====== SOURCE
The HE400i sound very good with the Herus+ and this pairing makes a very detailed and engaging listening. The wide presentation from the Herus+ is very welcome with the HE400i and the overall sound is well controlled with extremely good detail retrieval without even getting even close to fatiguing. Bass hit hard and deep with excellent control and although the Herus+ is not the most powerful it has more than enough power for the HE400i’s. In all this is an excellent pairing.

 

VE Zen 2.0 ($138):

The Zen 2.0 is a 300Ohm earbud that I like a lot and tend to use instead of closed headphones. It’s also a reliable travel partner for me when I stay in hotels and don’t have any full size cans around.

 

The soft and smooth signature from the Zen 2.0 fares really well with the analogue and natural and wide sound from the Herus+. Bass is as good as I’ve ever heard it with the Zen’s and overall sound whit this pairing is very natural sounding and enjoyable.
============
### WORK INSTRUCTIONS
1) From the review, copy word for word the part that opens with the words "The soft and" and closes with "sounding and enjoyable.".
2) According to the review, why can the Herus+ drive the HE400i well even though it is not the most powerful?
3) In the Zen 2.0 part of the review, list each adjective used to describe the sound from the Herus+.
====== EXTRACTED INFORMATION
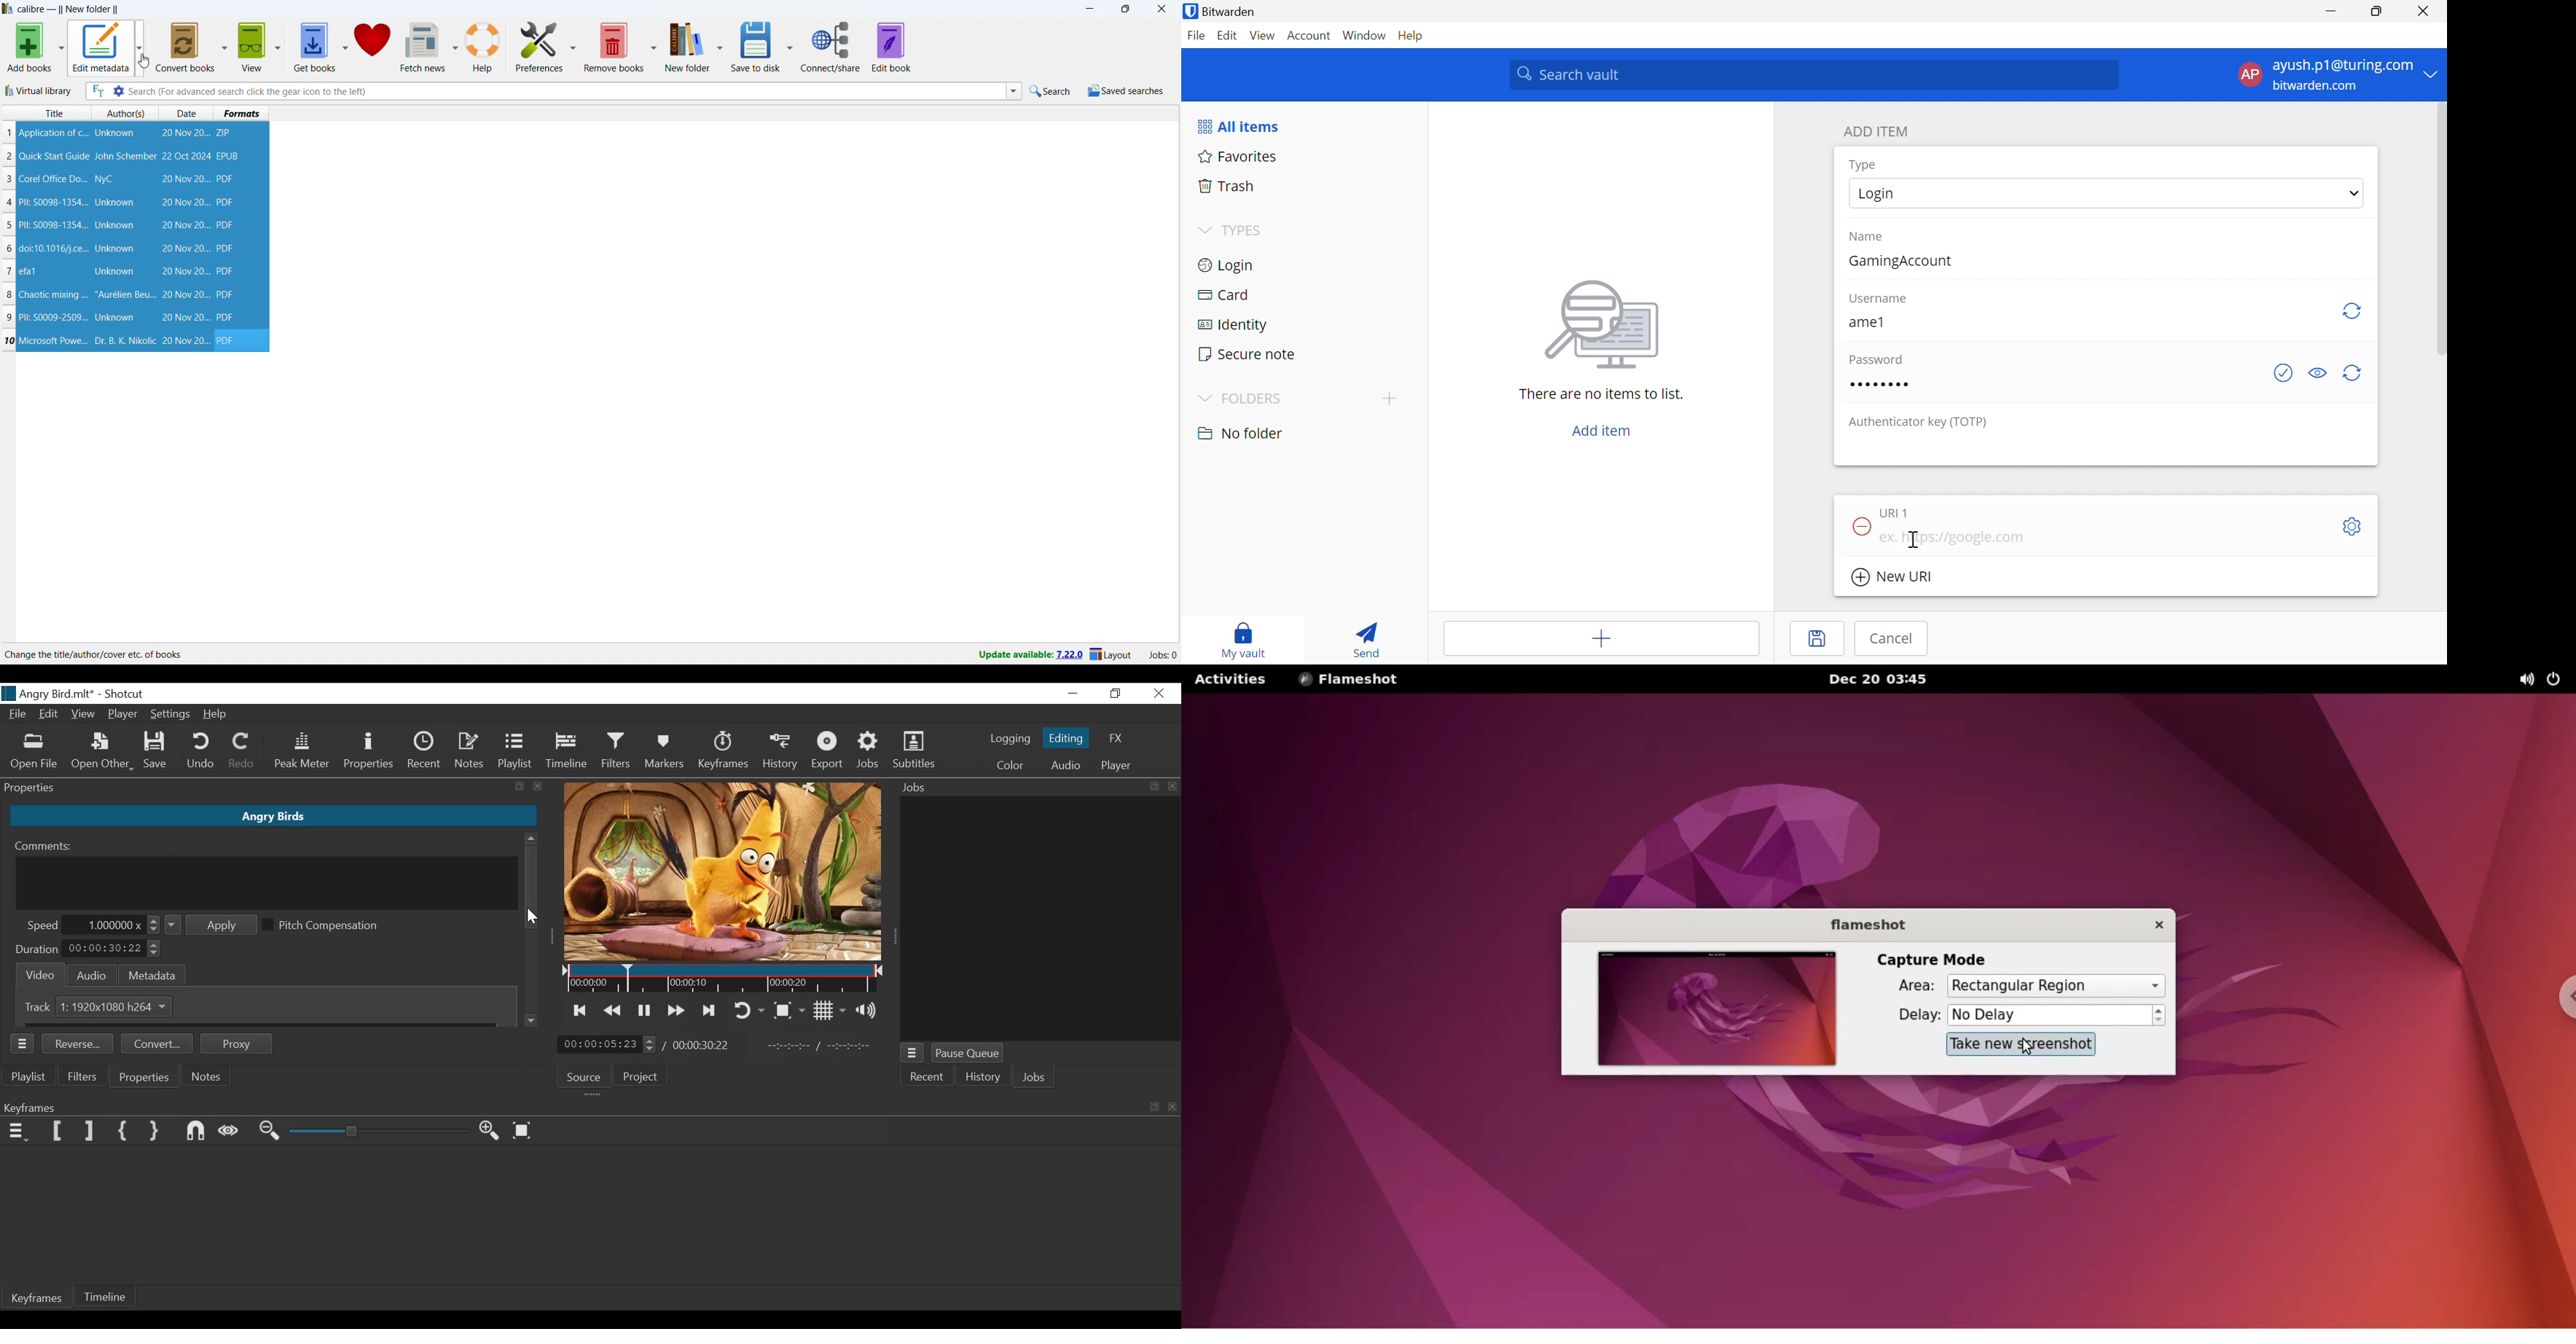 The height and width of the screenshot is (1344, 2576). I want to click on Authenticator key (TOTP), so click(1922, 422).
============
====== EXTRACTED INFORMATION
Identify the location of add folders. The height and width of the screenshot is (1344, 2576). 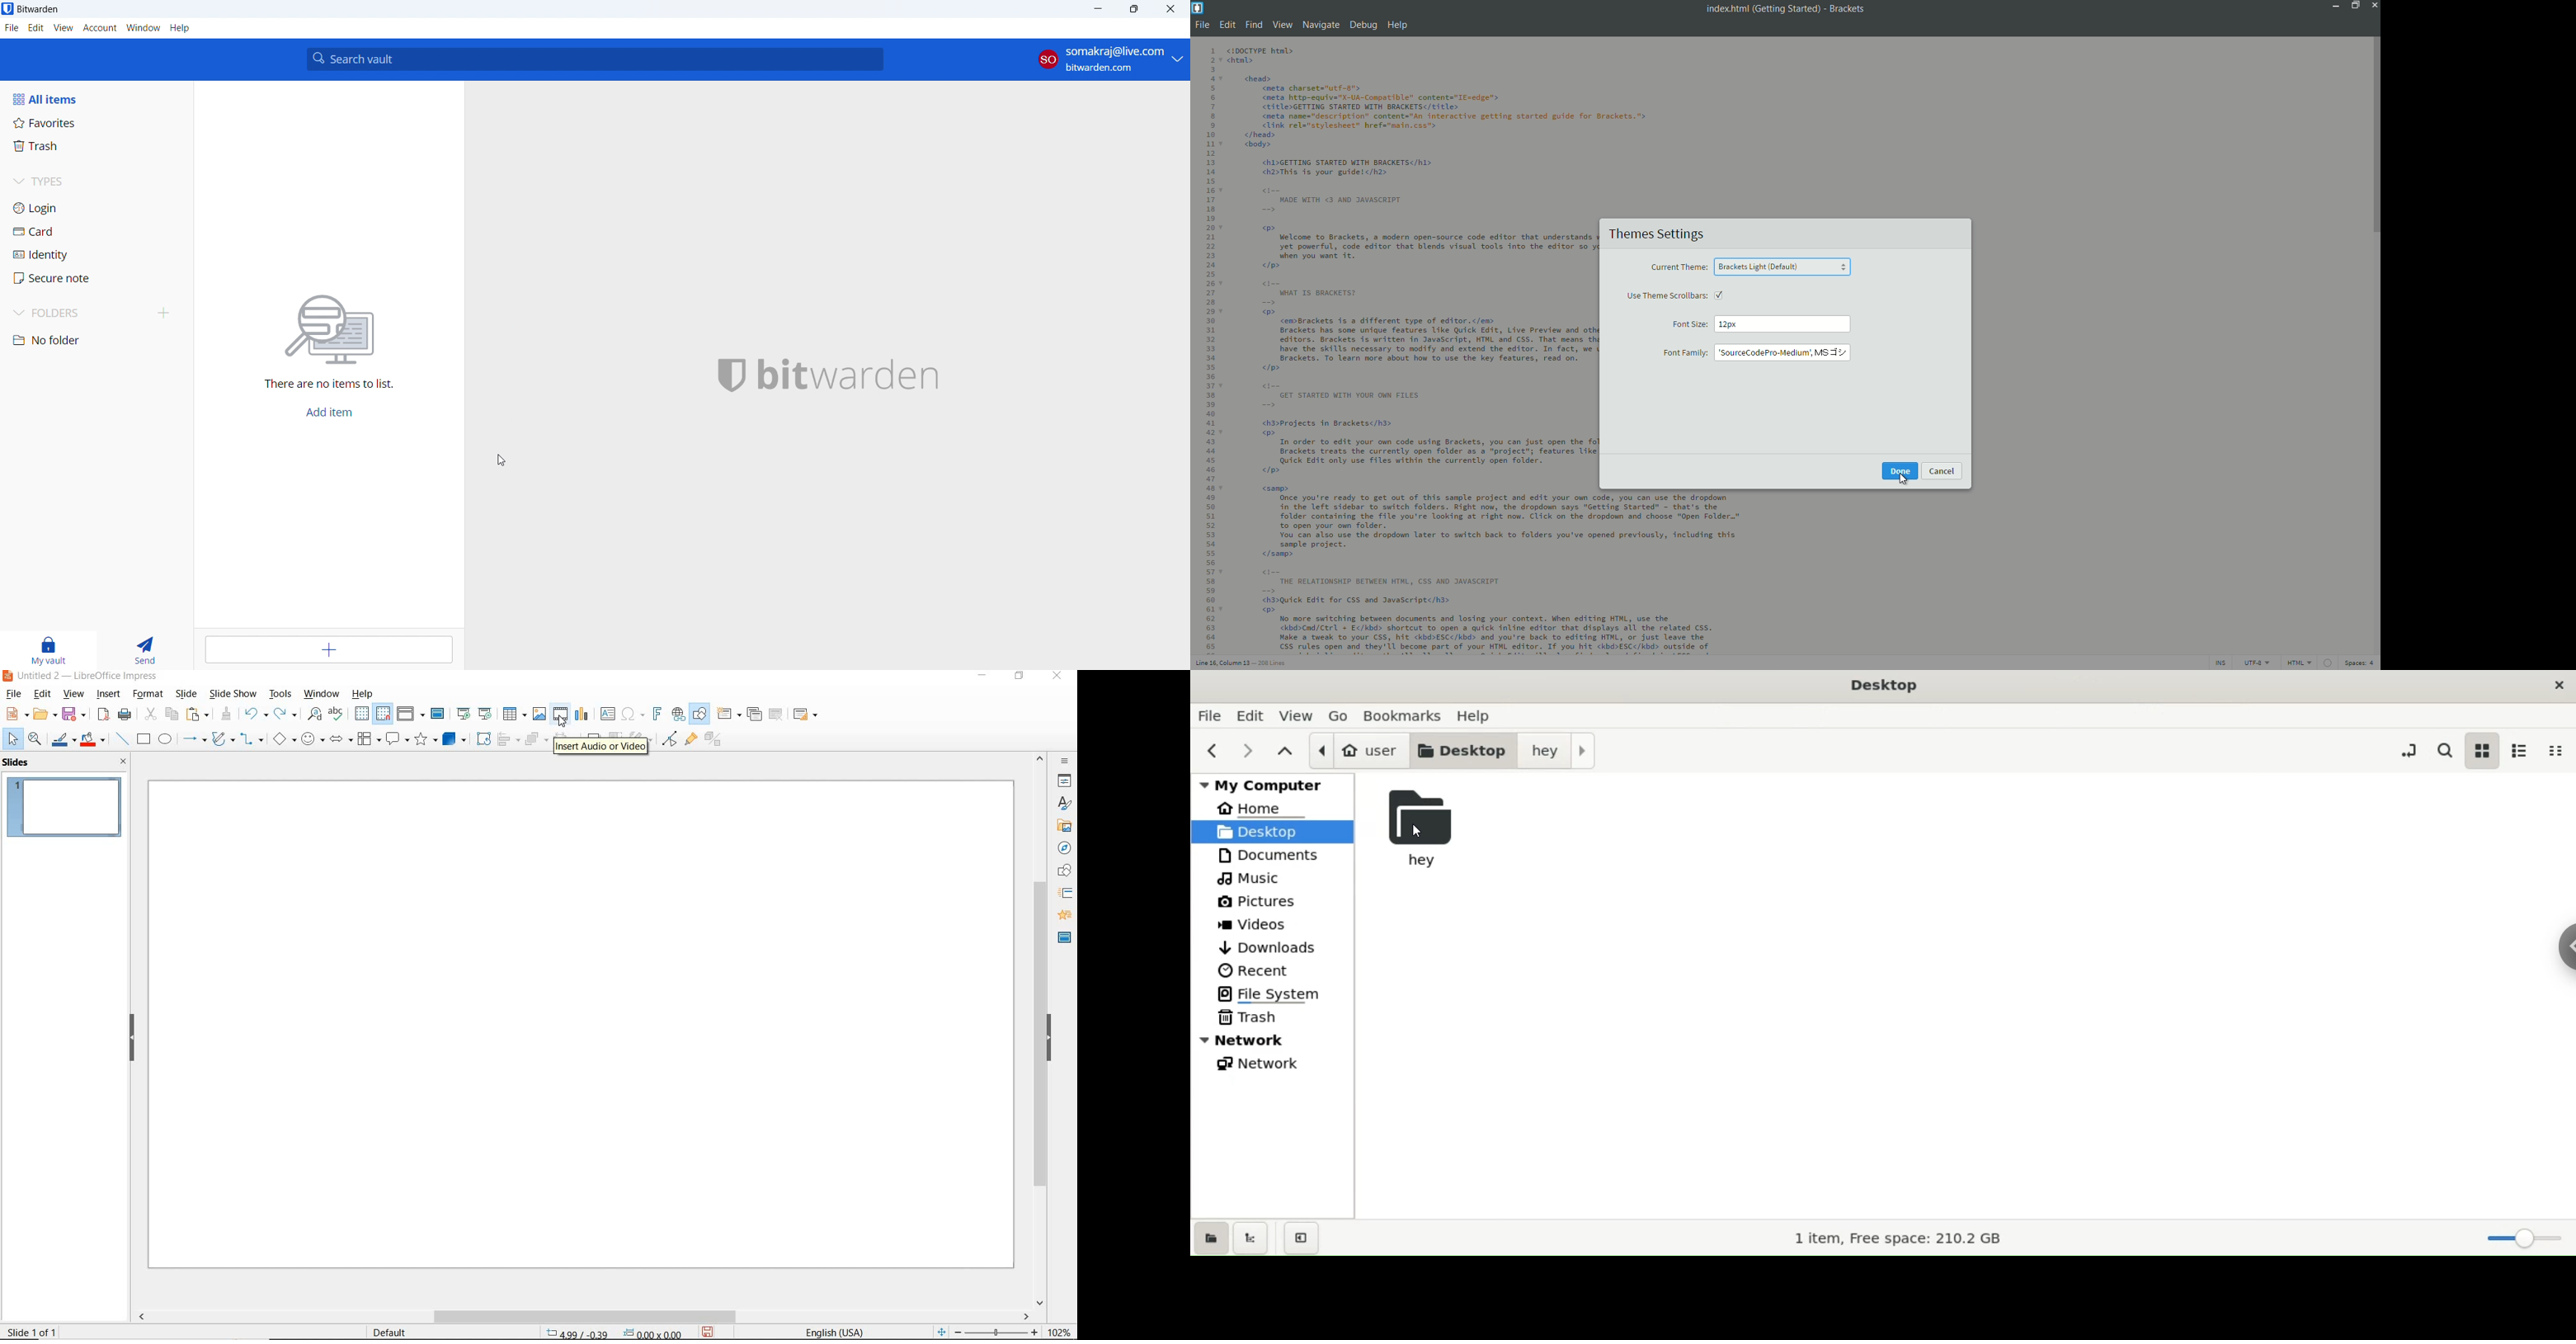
============
### RESULTS BY TASK
1)
The soft and smooth signature from the Zen 2.0 fares really well with the analogue and natural and wide sound from the Herus+. Bass is as good as I’ve ever heard it with the Zen’s and overall sound whit this pairing is very natural sounding and enjoyable.

2) The Herus+ has more than enough power for the HE400i.

3) analogue, natural, wide